* **YOUR GOAL**
Rewrite the material from the line containing "Where should I" through the line containing "point(29,353)", requests included, and shift every coordinate in the answers by adding 147 to it.

* **LISTED RECORDS**
* Start *

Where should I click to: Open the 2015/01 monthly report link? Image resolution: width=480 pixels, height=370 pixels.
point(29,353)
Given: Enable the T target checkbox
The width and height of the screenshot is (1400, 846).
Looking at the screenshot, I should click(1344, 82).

* End *
* Start *

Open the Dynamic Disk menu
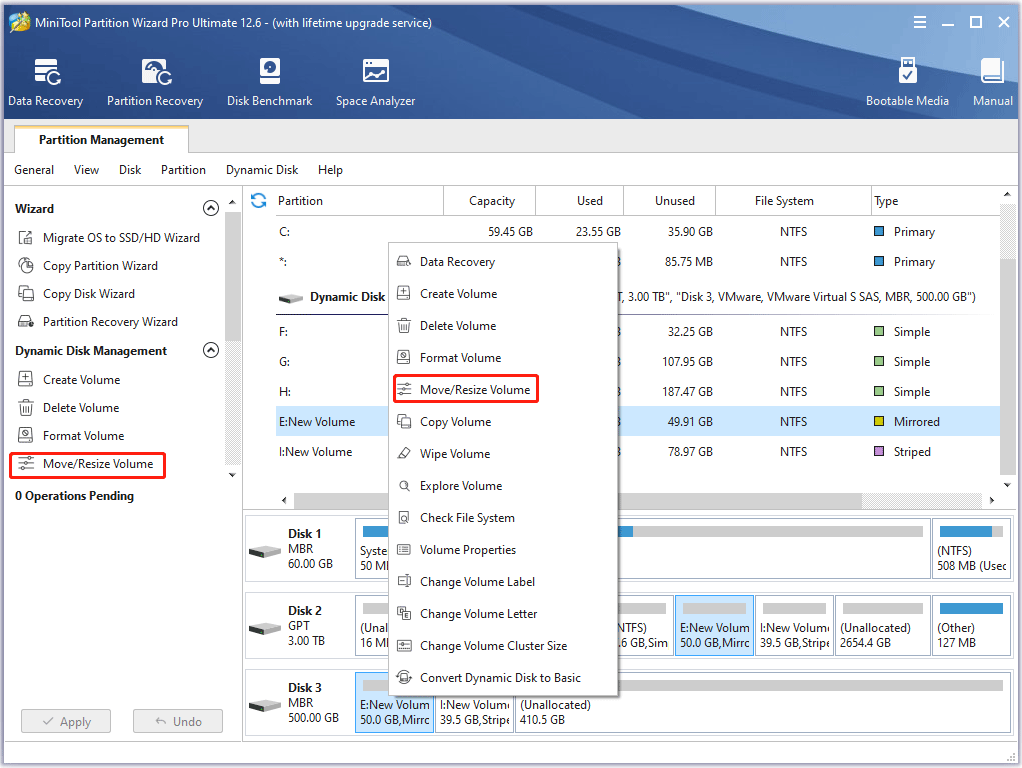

* End *

* **SOLUTION TO THE PROBLEM**
Where should I click to: Open the 2015/01 monthly report link? Image resolution: width=480 pixels, height=370 pixels.
point(176,500)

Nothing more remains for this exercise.